The members will tie one copy of their particular pattern for each member of the swap. If there are ten members, tie nine copies of your pattern.

Each member will mail their submissions in a crush proof container. Altoid tins are perfect for this.

Each member will mail their container in a durable mailer.

Each member will include, in their package, a self addressed, postage paid return mailer. I should not need to pay your postage.

Each member will toe tag each fly with a small paper slip with user name and name of pattern. If it is your original pattern, give it a name.

If a member cannot, for some reason, get to the flies before the deadline, please notify me so that I may tie a replacement set for the other members.

Let me know the pattern you intend to tie and I will place it out by your user name in this post.

Once you have finished your flies, PM me and I will reply with my address.

Once I receive a package I will update this thread with (received) by your user name in this post.

When I receive all the packages, I will sort and mail them out as soon as possible.

Ok, rules are pretty straight forward. Anyone on Woody's may join in on the fun. No one here will belittle your fly tyin skillz. So if you are a novice, join in on the swap. It is a great way to learn and practice your tying. Plus you will get some great flies in return. Sign up is officially open. 

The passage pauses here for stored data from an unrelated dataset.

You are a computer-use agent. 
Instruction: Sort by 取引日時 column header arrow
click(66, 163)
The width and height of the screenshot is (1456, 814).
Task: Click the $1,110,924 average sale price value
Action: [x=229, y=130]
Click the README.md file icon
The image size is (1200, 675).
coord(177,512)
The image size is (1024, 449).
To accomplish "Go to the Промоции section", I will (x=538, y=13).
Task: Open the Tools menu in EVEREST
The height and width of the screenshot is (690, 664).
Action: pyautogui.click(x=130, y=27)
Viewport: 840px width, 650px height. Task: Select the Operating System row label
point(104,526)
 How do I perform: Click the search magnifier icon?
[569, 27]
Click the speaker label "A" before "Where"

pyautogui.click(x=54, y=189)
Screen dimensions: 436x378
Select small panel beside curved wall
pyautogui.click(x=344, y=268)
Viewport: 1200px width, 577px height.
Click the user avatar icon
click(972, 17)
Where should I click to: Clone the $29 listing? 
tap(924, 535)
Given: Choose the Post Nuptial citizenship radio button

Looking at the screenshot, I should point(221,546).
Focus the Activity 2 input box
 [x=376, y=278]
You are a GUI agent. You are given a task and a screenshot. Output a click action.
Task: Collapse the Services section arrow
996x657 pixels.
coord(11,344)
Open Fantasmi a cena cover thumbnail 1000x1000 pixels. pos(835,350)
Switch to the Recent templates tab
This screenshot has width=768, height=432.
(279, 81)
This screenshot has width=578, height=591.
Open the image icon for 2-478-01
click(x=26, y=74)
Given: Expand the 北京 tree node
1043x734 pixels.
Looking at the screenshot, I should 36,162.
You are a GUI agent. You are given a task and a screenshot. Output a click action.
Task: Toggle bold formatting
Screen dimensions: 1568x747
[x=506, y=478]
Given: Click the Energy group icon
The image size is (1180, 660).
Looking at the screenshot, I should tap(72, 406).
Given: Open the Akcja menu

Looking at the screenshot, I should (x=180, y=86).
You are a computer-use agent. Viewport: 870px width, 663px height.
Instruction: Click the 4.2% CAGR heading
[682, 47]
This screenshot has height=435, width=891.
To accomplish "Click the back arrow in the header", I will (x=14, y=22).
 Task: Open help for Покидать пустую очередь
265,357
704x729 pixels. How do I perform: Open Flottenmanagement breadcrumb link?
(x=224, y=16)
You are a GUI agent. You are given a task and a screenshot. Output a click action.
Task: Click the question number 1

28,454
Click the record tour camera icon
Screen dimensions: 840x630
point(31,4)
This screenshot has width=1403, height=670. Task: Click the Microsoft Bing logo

Paymaster... Pheasant Tail Nymph (Received)
injun joe..... Blue Wing Olive (Received)
Michael F Sights... Berry Nymph (Received)
NCHillbilly ... Ugly Pink Nymph (Received)
EverGreen1231.... Bead Head Wooly Bugger (Received)
swampstalker24.... Wiese's Skinny Nymph (Received)
Yotes ...... Creek Chub


----------



## Michael F Sights

Paymaster,

I will be tying a size 16 Berry Nymph.

Thanks - MFS


----------



## Paymaster

Michael F Sights said:


> Paymaster,
> 
> I will be tying a size 16 Berry Nymph.
> 
> Thanks - MFS



Good Deal! Need some more sign ups! Y'all come on and jump in on the fun!


----------



## injun joe

Blue Wing Olive for me.


----------



## swampstalker24

I'll be tying a variation of Wiese's Skinny Nymph, size 16, in olive.  Been working good for me lately.


----------



## EverGreen1231

I suppose you can't ever go wrong with olive, bead-head wooly buggers. Sign me up for those. The last time I did one of these swaps I included a bonus fly. I might do that again, depending on how froggy I feel once I get in "tying mode."


----------



## Paymaster

Bump for more members


----------



## Yotes

I'll join. Creek Chub


----------



## Paymaster

Good Deal Yotes!


----------



## Paymaster

Ok feather twisters,get to tyin. Need to tie 6 each and pm me for my address when you are ready. Be sure to review the rules.


----------



## Yotes

I'm excited. Tying mine tomorrow.


----------



## Paymaster

I am gonna put out a suggestion and see what you all think. How about we move the deadline out to after Christmas. Lets say, December 28th or so. I am open to any comments.


----------



## injun joe

I've got mine tied but I'm not in any hurry.
The 28th is fine with me.


----------



## NCHillbilly

Paymaster said:


> I am gonna put out a suggestion and see what you all think. How about we move the deadline out to after Christmas. Lets say, December 28th or so. I am open to any comments.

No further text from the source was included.